In their paper, titled "Membrane Potential Controls Adipogenic and Osteogenic Differentiation of Mesenchymal Stem Cells," the scientists discuss a new way to control the behavior of adult stem cells using electrical impulses.
In previous studies around the world, stem cell manipulation had been conducted using chemical signals.
"This is the first time that bio-electrical signals have been studied in this process," Biology Professor Michael Levin told the Daily.
Levin, doctoral student Sarah Sundelacruz and Department of Bio-medical Engineering Chair David Kaplan published their findings in the Nov. 17 edition of PLoS ONE, a Public Library of Science journal.
Levin, who is also the director of the Tufts Center for Regenerative and Developmental Biology, said that although the center always focuses on adult stem cells, this study could help scientists skirt the ethical debate over embryonic stem cell research.
Researchers at the center investigate biological systems, biological pattern formation and the application of data on these topics to regenerative medicine.

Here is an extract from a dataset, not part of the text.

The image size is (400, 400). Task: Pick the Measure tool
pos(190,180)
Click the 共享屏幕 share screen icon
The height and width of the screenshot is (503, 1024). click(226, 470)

"More generally, our center focuses on new ways to get somatic cells to behave the way that we would like," Levin said.
"In very basic terms, we found that human adult stem cells use a bio-electric mechanism in turning into bone and fat," Levin said of his team's study. "There is a process that uses natural electrical signals, and these signals are used to control the adult stem cell behavior."
Levin added that these signals control the timing of when stem cells turn into bone and fat.
The scientists were able to successfully manipulate cells using these electrical signals so that they could control the differentiation of cells into desired types of tissue.
According to Levin, the electrical differentiation process they studied applies to non-stem cells as well.
Levin called the system "a new and very powerful" one that could potentially be used to help grow tissues needed by humans after injuries.
For a previous study, Levin successfully regenerated the tail of a tadpole using electric signals, a process that required the regeneration of spinal tissue.